COVID-19 Myopericarditis With Cardiac Tamponade in the Absence of Respiratory Symptoms

A Case Report

Lauren Cairns; Yazeed Abed El Khaleq; Will Storrar; Michaela Scheuermann-Freestone


J Med Case Reports. 2021;15(31) 

In This Article


Fever and dry cough were the first reported common symptoms in COVID-19 positive patients.[1] Studies have demonstrated the following cardiac complications to be associated with COVID-19: myocardial infarction, microembolic complications, myocardial injury, arrythmia, heart failure, coronary vasospasm, non-ischemic cardiomyopathy, stress cardiomyopathy, pericarditis and myocarditis.[2,3] There is little known about myocarditis as a COVID-19 complication. Viral infections including influenza, are the most common infectious cause of myocarditis.[4] Cardiac tamponade has rarely been reported as a COVID-19 complication.

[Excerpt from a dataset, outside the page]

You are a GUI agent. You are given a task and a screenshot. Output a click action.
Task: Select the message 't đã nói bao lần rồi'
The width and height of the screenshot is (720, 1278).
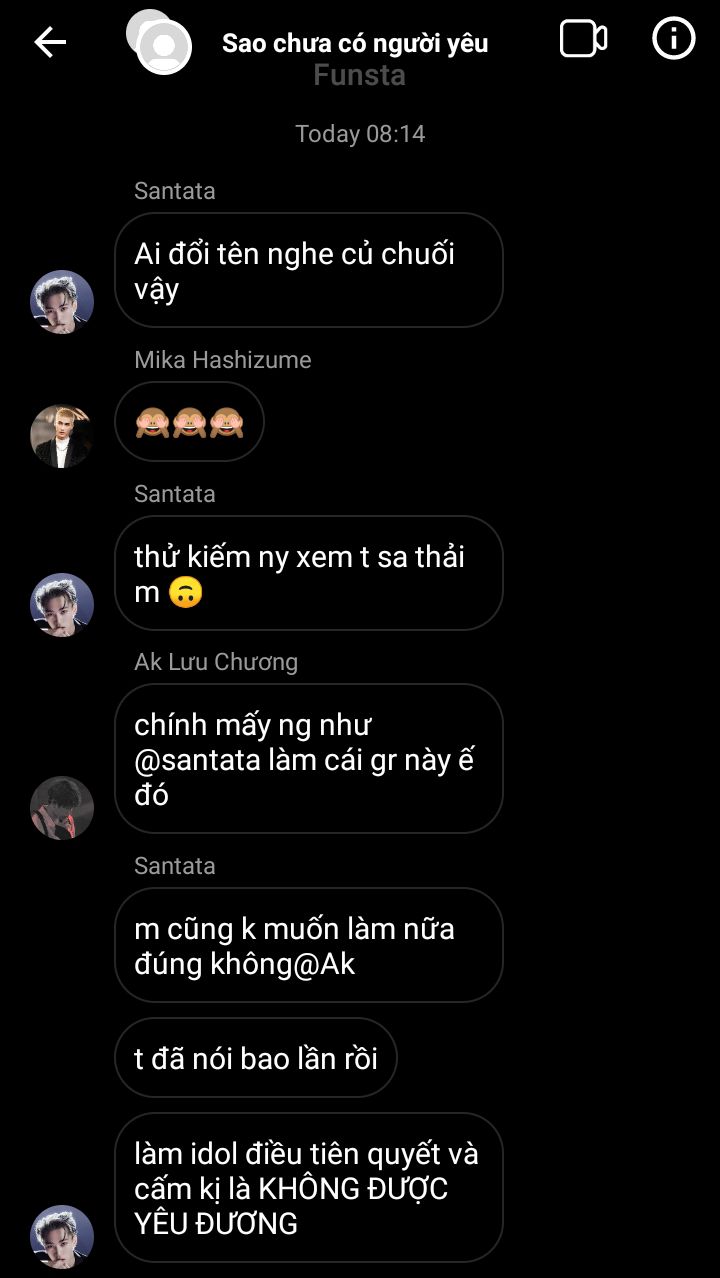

There are multiple case reports illustrating myopericarditis in COVID-19 patients in conjunction or after the onset of respiratory symptoms. Two of the cases report no previous medical history.[3,4] Past medical history in the other cases include non-ischemic cardiomyopathy[5] and previous myopericarditis.[6] It seems plausible that previous cardiovascular co-morbidity could increase risk of COVID-19 myopericarditis, although further studies would be required.[7,8]

Size of pericardial effusion reported ranges from 1.1 to 2 cm, smaller compared to the pericardial effusion in our case (3–4 cm). Three case reports diagnosed cardiac tamponade with TTE requiring pericardiocentesis. These cases recorded pericardial fluid drained as 300 ml serous fluid,[3] 540 ml serous fluid[6] and 800 ml of exudative bloody fluid.[5] Where possible the PCR of the fluid was tested and found to be COVID-19 negative, supporting the findings in our case.[3,5,6] Takotsubo cardiomyopathy was identified post pericardiocentesis in the third case.[5]

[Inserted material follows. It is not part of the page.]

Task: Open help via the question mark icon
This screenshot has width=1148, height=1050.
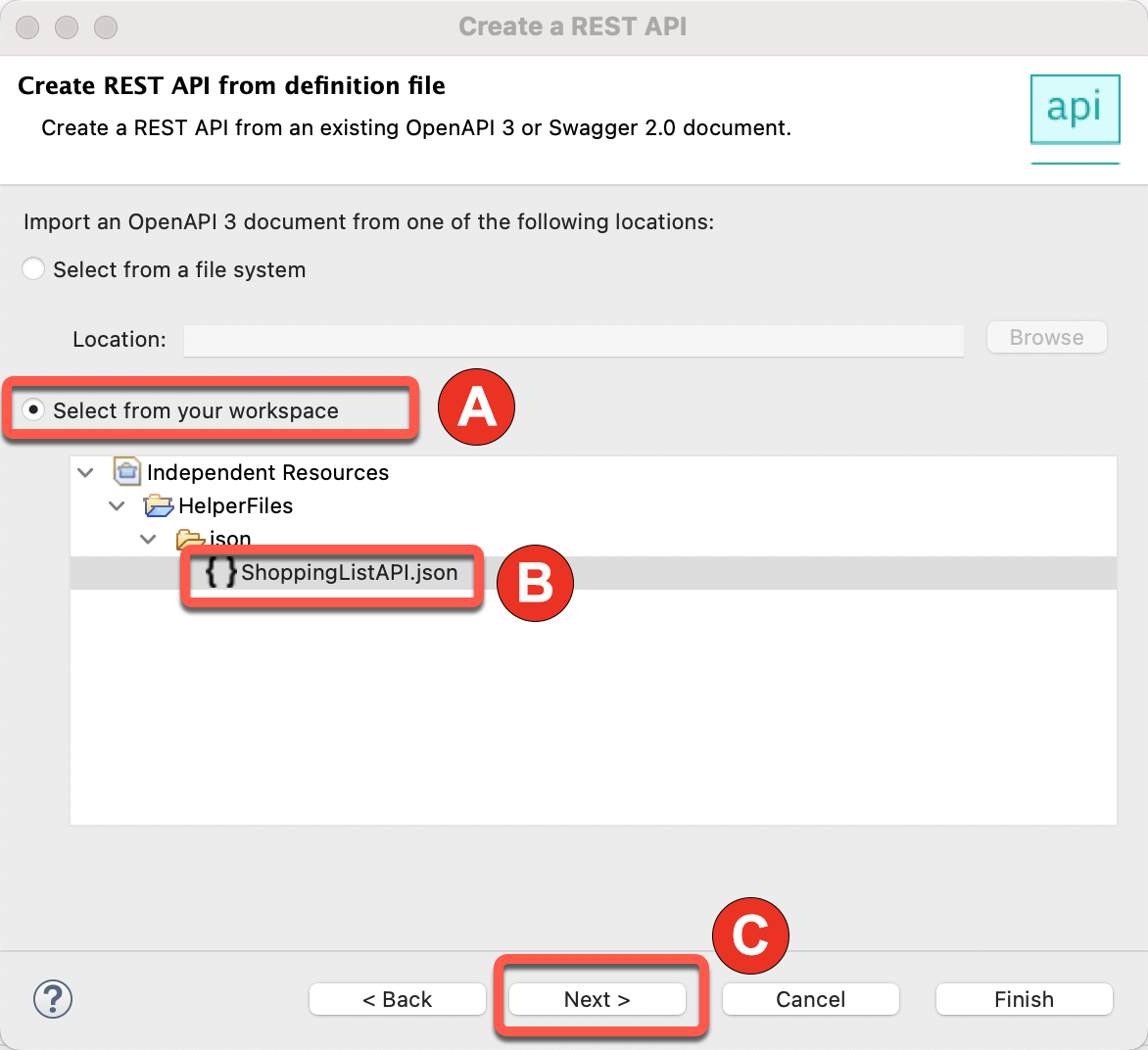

Troponin was raised in all expect one case report. As troponin can be raised with pneumonia, myocardial damage can be differentiated with TTE or cardiac MRI if necessary.[2] ECG findings were recorded as ST elevation or nonspecific ST changes.[2,5,6]

Similar to our case, two patients were prescribed heart failure medication such as Furosemide.[2,5] Although, antibiotics were not documented to have been given in the other reported cases. The main therapies to treat myopericarditis include non-steroidal anti-inflammatories and glucocorticoids.[3] Four cases mentioned which medications were used. Three received glucocorticoids, two were prescribed colchicine in addition. Three also received trial COVID therapies including hydroxychloroquine and antiretrovirals, however these therapies have not been validated. Moreover, no medications have currently been recommended to treat COVID-19 myopericarditis.[2–5]

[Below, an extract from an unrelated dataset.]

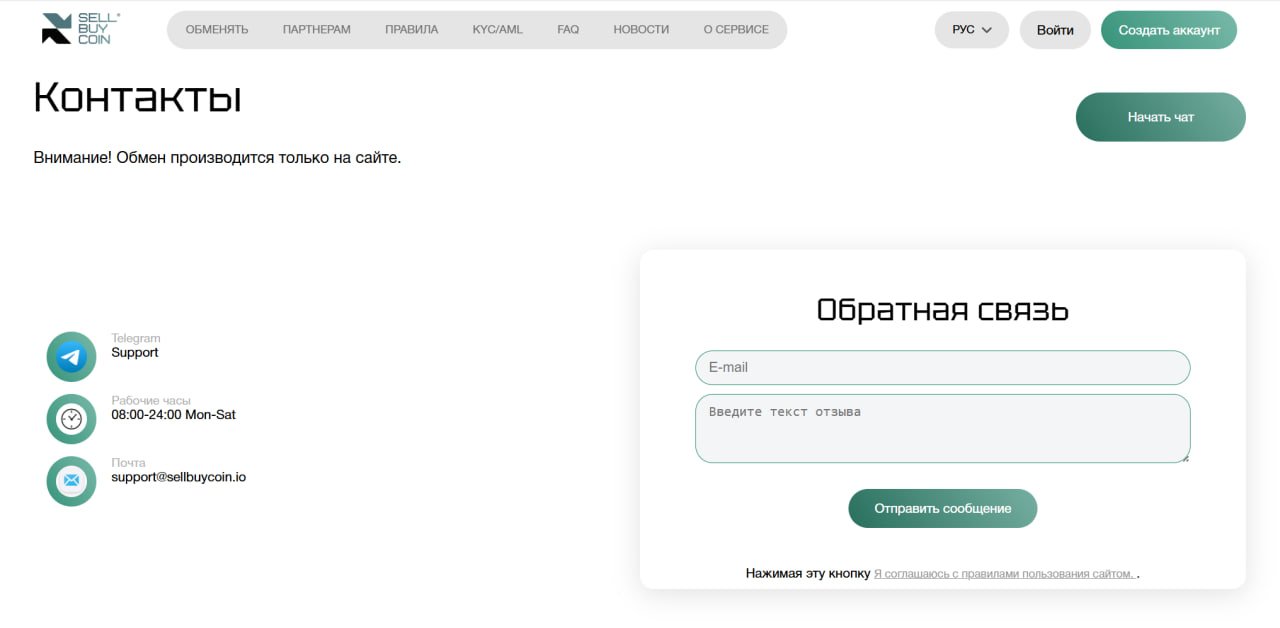Screen dimensions: 1280x628
Task: Click the mail envelope icon
Action: coord(71,481)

Although there is no clear mechanism for the pathogenesis of cardiac involvement, various methods have been proposed.[4,5] SARS-CoV2 could reflect the dissemination process of the virus through blood or lymphatics of the respiratory tract.[5] Conversely, an inflammatory response, similar to other viruses, could be triggered resulting in pericarditis and pericardial effusion.[4]